▶ Material for this task
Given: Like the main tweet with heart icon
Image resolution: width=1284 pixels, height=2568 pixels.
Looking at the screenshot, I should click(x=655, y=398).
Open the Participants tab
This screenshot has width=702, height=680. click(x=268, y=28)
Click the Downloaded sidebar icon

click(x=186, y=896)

▶ What is needed
Your task is to transcribe exactly the lines from the one with "Image resolution: width=1284" through the end of the data, both included, and nothing besides.

▶ Answer to this task
Image resolution: width=1284 pixels, height=2568 pixels.
Looking at the screenshot, I should click(x=655, y=398).
Open the Participants tab
This screenshot has width=702, height=680. click(x=268, y=28)
Click the Downloaded sidebar icon

click(x=186, y=896)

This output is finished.